SO ended the surge and tumult of those troubles, at war with the rapid host of a myriad thoughts, whose battlefield was the quiet of a clergyman’s mind. Nothing remains of those sorrows and agitations, that are more real to any mind in trouble than ought that the eye can see; not even a furrow in Anwrel’s cheery face seems to hint them to the observant. Nothing remains for me now to tell of but visible things.
The village adhered to their worship at the Old Stones. Every midsummer’s day at dawn they sacrificed there, pouring the blood of a bull all over the long flat stone, that the savour of the blood might go up on first airs of the sunniest day, to be snuffed by whatever might lurk in the vast space of man’s ignorance.
Other rites too they held there. There, both crowned with roses from Mrs. Airland’s garden, and garlanded with wild thyme, Lily and Tommy were wed one summer’s evening according to the rites of Pan. Some rumour of it strayed beyond the valley, and caused pain in certain quarters, and was fortunately soon hushed up. Indeed the listless content of the villagers, and the very able handling of their case, whenever there was risk of its causing attention, soon shut any news of them off from the places that matter; and the wider interests, the affairs of moment, soon went their way without them.
Tommy remained their druid, their priest or inspirer, whatever be the right word: they merely called him the Piper.
After a while the Bishop, with the consent of Convocation in Arches, and the approval of the Dean of Closes, amalgamated the parish with that of Hooton-on-Uplands. And it was understood that the Rector of Hooton should ask his curate to go to Wolding; “to run over to Wolding” were the exact words, for the arrangement was purely informal; in order to hold a service there at any time that might seem needful, indeed at any time at all. Anwrel was not unfrocked. It was felt, well, it was felt that such extreme action should only be taken in cases that merited such a measure. For some while he lived on at the vicarage. Then he and Augusta built themselves a hut nearer to Wold Hill, so as to be more amongst the people that were all the world to them.

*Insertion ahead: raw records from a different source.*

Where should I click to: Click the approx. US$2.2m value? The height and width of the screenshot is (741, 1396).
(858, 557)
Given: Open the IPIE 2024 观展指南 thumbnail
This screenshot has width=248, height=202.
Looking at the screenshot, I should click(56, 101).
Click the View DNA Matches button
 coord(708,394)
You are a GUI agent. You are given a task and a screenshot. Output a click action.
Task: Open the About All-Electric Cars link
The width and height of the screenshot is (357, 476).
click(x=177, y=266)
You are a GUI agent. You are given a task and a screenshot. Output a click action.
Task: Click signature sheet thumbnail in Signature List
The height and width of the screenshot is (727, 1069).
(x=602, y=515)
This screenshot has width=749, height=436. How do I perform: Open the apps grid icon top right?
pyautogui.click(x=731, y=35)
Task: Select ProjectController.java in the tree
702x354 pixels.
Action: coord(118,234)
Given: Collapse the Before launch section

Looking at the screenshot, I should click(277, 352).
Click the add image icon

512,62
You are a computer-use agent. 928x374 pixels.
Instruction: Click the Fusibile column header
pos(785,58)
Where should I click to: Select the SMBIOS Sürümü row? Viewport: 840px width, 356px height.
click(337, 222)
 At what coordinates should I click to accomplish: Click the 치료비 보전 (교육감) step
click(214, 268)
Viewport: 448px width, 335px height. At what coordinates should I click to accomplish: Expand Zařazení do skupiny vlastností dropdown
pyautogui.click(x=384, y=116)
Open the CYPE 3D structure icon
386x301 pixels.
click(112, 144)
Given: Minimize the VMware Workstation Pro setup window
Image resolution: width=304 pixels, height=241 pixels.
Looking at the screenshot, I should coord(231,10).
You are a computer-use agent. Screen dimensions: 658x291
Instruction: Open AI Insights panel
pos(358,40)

A wonderful quiet, a quiet you could feel if you ever strayed that way, some fragment of the quiet that the world had lost, came down upon Wolding. Tommy Duffin’s curious music that lured one away from the present, and that then seemed to wake up old memories that nobody guessed were there, seems to have come at a time when something sleeping within us first guessed that the way by which we were then progressing t’wards the noise of machinery and the clamour of sellers, amidst which we live today, was a wearying way, and they turned from it. And turning from it they turned away from the folk that were beginning to live as we do.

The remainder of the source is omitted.